§ **PROMPT**
Select every line of the records that contains the word "with" and copy each one out in full.

§ **DATA RECORDS**
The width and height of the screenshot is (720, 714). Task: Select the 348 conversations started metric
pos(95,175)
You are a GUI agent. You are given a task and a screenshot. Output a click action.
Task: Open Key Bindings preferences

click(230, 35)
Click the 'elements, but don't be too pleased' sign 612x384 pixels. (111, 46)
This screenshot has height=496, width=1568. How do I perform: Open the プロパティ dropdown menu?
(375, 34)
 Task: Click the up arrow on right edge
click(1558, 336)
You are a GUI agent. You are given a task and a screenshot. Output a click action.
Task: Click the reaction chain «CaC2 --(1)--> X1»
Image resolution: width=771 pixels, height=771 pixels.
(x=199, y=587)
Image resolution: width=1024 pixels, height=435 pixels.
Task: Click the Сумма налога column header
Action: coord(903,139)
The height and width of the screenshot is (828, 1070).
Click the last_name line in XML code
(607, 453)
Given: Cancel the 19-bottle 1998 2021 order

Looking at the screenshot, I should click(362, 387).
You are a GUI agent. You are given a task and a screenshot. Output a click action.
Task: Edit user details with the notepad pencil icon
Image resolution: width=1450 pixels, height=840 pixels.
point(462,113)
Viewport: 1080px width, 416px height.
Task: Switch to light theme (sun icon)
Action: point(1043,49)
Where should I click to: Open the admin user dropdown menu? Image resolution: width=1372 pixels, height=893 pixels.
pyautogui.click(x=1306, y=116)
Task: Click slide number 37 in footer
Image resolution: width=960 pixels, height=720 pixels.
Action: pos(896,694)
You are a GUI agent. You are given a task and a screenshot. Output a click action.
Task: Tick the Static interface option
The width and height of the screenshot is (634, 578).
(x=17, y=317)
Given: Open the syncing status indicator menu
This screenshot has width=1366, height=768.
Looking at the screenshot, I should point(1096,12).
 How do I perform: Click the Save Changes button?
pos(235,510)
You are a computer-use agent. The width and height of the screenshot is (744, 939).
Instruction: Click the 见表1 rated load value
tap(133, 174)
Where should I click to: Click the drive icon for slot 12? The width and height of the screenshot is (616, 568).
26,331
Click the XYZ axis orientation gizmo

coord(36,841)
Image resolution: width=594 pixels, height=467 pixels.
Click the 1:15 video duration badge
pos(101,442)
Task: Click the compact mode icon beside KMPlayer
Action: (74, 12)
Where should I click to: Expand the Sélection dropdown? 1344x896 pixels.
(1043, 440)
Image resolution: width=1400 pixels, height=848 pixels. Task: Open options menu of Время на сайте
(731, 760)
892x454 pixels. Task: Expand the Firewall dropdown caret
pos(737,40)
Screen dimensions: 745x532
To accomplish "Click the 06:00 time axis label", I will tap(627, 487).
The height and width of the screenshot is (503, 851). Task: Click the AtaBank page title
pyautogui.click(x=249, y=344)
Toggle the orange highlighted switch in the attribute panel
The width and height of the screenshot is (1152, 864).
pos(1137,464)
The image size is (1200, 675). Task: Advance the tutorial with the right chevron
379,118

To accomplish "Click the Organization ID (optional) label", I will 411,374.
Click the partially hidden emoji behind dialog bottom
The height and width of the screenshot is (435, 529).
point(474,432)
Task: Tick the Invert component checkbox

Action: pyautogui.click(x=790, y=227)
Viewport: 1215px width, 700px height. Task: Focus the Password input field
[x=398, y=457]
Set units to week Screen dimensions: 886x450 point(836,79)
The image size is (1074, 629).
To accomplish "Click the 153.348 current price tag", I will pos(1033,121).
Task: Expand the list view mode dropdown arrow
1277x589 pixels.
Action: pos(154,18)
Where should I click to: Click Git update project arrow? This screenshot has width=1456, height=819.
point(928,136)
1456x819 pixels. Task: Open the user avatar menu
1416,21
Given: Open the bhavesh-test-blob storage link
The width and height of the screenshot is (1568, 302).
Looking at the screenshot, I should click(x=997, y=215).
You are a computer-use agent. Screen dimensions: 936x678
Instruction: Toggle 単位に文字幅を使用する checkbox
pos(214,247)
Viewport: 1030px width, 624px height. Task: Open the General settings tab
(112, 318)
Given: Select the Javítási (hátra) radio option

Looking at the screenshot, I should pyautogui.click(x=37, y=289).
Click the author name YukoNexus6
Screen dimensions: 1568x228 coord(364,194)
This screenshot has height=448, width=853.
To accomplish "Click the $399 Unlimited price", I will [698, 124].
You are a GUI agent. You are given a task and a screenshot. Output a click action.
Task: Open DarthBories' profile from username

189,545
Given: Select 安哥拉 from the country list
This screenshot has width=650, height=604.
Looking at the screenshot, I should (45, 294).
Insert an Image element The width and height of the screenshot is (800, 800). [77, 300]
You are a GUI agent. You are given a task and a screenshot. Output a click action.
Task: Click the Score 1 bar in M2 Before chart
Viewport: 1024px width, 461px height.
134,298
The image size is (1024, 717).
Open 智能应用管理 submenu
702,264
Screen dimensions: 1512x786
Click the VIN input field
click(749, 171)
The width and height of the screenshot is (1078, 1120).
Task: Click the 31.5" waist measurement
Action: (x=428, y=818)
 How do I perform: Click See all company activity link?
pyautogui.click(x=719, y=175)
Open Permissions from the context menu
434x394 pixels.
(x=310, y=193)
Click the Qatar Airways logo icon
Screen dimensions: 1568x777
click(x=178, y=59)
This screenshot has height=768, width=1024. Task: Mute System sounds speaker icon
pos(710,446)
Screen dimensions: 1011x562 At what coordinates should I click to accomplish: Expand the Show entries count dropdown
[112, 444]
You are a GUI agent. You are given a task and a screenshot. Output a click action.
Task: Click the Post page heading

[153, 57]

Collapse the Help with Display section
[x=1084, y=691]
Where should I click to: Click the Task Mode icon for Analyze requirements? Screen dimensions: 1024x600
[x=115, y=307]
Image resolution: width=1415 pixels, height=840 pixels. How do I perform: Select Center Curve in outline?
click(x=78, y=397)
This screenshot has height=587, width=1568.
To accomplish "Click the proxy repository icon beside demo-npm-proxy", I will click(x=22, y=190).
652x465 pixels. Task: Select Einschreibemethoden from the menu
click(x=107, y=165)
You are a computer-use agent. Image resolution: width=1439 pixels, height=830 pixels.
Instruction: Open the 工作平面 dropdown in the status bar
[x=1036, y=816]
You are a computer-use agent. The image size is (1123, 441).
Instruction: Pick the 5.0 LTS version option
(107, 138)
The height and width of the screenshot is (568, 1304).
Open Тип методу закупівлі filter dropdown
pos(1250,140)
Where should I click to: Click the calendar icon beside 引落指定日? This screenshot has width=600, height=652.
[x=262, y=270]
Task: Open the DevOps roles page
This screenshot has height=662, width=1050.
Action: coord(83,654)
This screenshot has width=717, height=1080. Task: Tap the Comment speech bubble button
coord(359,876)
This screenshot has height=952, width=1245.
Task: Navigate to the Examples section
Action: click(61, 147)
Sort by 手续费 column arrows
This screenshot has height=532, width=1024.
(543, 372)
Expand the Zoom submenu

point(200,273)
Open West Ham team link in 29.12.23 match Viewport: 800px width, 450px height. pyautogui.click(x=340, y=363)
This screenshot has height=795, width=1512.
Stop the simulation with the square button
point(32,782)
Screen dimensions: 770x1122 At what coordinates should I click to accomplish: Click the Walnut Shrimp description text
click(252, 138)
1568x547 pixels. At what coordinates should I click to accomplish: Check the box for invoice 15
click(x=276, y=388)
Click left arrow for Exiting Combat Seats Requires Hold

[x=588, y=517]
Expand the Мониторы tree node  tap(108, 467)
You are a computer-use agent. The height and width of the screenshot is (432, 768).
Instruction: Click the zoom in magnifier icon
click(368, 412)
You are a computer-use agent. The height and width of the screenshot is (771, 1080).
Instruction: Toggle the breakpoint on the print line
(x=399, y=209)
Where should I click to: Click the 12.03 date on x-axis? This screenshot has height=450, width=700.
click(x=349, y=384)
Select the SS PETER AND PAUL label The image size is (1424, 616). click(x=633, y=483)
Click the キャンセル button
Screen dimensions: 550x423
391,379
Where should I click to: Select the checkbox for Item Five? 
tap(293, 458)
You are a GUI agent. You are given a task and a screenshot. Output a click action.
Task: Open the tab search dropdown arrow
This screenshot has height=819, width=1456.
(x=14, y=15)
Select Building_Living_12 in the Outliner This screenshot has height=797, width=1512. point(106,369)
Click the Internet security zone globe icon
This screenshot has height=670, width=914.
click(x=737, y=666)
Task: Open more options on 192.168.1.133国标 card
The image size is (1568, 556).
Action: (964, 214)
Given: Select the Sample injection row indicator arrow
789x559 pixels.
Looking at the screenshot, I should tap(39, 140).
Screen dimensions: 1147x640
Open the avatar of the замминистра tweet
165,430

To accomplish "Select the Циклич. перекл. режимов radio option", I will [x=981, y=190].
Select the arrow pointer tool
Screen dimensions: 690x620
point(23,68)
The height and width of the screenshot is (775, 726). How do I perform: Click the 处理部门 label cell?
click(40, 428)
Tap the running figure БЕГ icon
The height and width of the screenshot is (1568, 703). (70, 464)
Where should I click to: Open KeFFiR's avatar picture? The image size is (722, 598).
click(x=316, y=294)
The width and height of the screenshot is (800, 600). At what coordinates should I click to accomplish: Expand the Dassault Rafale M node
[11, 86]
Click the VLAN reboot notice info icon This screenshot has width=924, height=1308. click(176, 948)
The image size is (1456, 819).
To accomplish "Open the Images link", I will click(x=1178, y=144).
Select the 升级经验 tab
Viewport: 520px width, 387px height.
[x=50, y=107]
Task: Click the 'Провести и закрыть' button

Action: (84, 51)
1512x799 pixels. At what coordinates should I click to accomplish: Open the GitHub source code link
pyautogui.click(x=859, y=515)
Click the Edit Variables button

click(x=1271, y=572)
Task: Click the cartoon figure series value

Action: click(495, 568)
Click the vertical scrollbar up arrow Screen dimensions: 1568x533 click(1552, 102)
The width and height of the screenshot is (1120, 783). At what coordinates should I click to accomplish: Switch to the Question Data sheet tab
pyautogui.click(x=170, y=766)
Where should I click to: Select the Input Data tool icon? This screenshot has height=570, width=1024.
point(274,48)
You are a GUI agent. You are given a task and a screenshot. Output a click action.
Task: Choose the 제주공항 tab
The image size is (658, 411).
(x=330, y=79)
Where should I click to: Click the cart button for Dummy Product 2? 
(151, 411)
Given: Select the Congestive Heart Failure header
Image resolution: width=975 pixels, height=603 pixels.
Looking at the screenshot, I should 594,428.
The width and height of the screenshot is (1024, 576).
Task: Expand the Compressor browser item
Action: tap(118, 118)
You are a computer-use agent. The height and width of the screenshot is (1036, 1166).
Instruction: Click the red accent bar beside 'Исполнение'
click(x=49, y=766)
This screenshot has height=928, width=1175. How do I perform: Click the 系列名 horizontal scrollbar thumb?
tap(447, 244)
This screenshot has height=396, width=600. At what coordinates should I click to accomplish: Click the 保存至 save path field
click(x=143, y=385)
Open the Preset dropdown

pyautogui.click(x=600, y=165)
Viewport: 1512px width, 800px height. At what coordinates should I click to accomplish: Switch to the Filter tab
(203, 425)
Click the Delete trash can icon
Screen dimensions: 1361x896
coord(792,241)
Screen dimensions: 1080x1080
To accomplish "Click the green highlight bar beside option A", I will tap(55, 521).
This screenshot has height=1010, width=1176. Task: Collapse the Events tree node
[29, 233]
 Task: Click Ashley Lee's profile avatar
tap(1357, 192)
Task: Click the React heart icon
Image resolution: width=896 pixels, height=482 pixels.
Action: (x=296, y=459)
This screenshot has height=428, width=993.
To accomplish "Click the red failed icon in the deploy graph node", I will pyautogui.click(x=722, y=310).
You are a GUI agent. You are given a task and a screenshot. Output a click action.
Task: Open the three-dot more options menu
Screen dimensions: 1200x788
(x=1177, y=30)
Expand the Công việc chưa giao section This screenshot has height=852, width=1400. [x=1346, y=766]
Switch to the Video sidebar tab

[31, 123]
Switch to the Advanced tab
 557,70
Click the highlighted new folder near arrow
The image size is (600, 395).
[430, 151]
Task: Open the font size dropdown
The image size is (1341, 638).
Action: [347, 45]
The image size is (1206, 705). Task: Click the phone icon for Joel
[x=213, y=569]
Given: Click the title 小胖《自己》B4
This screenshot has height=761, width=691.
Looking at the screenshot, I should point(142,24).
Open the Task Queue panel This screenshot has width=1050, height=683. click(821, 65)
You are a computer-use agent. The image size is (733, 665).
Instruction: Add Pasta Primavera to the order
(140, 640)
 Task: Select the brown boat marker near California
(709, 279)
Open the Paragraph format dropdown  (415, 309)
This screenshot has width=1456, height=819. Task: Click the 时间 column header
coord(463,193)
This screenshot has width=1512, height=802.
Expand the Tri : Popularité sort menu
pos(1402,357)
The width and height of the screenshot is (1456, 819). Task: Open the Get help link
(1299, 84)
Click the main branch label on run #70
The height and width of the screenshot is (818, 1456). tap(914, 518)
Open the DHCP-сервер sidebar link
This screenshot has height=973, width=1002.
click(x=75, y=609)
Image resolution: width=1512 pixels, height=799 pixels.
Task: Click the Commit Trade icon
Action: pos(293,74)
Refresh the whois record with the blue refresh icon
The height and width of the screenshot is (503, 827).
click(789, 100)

§ **OUTPUT FOR THIS TASK**
Task: Edit user details with the notepad pencil icon
The image size is (1200, 675). Task: Advance the tutorial with the right chevron
Collapse the Help with Display section
Stop the simulation with the square button
Refresh the whois record with the blue refresh icon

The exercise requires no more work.